I get another kill and keep moving. At 25 minutes I give in and look at the time. Less than halfway. That’s dis-heartening so I change it: Almost Halfway. That helps.
I’ve started this run with Eminem’s “Lose Yourself” so there are two important lyrics that I keep running through my head:
“Success is my only mother-fucking option, failure’s not”
“Tear the mother-fucking roof off like two dogs, caged”
Around 45 minutes my left toe starts to hurt. I’ve been running on gravel almost the whole way and my foot isn’t used to having to do so much balance triangulation. I know that I can run through it and then rest it for a few days. I keep moving. I want to walk like I have never wanted to walk before in my life but I know that I’ll lose time like a fatal wound if I do. I imagine I’m running an embarassing mile time anyway so I keep putting along, legs moving only enough to complete the next step, face wrinkled in pain.

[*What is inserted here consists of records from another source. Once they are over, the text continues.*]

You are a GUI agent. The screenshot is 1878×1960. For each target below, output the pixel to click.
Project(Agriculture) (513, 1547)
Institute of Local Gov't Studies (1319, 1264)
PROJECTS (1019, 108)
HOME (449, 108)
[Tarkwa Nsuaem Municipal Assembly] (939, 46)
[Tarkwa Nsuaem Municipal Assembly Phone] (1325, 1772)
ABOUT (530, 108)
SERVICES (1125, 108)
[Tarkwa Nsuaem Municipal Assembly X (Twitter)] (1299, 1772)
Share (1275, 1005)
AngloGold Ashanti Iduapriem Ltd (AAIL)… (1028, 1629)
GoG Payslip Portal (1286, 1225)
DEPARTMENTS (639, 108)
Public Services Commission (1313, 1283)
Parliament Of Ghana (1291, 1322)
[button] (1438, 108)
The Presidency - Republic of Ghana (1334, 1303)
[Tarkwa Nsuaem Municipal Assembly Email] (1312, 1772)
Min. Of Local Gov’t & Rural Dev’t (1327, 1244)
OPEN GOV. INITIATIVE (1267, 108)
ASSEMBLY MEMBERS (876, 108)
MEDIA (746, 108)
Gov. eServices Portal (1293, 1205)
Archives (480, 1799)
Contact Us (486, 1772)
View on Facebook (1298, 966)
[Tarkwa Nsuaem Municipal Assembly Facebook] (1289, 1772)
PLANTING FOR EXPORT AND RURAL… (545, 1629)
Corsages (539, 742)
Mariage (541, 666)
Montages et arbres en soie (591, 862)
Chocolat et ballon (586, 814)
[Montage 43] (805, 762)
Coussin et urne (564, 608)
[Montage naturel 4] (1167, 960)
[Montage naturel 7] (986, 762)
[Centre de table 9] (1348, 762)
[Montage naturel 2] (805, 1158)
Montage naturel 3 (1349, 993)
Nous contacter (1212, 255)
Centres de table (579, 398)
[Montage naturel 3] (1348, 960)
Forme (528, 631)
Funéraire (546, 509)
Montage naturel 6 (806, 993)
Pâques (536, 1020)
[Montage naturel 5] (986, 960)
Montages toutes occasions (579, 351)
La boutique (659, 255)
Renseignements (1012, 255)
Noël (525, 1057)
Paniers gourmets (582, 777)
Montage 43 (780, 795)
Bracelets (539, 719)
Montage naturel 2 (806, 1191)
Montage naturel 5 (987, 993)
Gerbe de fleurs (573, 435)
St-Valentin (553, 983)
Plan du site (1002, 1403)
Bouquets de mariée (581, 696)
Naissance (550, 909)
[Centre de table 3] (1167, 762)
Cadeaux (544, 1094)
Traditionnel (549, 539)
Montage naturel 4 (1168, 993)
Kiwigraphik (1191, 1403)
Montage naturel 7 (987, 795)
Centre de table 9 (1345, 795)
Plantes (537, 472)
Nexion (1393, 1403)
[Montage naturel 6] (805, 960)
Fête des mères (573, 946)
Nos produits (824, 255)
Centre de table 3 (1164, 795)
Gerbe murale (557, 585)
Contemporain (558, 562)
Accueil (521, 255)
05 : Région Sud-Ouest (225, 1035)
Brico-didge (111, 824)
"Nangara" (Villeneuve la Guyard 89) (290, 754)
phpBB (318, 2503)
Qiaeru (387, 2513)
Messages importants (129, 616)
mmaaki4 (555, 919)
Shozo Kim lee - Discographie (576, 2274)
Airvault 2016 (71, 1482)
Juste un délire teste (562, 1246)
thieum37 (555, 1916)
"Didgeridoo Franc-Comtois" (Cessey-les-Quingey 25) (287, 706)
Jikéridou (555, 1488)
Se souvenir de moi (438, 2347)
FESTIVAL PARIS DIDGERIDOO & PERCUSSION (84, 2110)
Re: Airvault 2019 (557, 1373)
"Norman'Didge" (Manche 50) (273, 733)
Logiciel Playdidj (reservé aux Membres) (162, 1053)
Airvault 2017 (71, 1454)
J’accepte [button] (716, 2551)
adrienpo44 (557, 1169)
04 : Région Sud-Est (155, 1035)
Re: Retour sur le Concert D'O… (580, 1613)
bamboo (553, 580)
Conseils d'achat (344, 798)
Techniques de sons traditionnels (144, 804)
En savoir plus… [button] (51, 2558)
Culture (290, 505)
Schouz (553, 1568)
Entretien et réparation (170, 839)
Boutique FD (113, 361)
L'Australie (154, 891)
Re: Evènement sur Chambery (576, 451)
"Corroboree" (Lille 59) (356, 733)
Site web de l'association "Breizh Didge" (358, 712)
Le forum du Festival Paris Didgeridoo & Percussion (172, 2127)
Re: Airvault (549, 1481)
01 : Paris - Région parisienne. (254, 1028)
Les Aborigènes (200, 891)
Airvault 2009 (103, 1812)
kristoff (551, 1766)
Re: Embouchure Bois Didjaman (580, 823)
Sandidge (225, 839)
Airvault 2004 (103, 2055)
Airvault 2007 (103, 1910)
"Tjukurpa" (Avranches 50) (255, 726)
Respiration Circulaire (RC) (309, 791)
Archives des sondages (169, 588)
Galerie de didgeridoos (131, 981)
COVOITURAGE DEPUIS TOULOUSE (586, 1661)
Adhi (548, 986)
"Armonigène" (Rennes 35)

Another kill, and then another. As I pass people we are too tired even to be happy and nice to each other. I smile but it’s all I have. Some smile back. Some keep looking straight ahead. We’re all just trying to survive. My HR is still 165. 165 is my safe number. I can do anything at 165 I tell myself. My heart likes 165. 165 means nothing to my leg muscles but to my heart 165 is everything.
At 57 minutes I approach the end of the logging road and see a few people cheering. I pull out my headphones and ask desperately: “How much further?”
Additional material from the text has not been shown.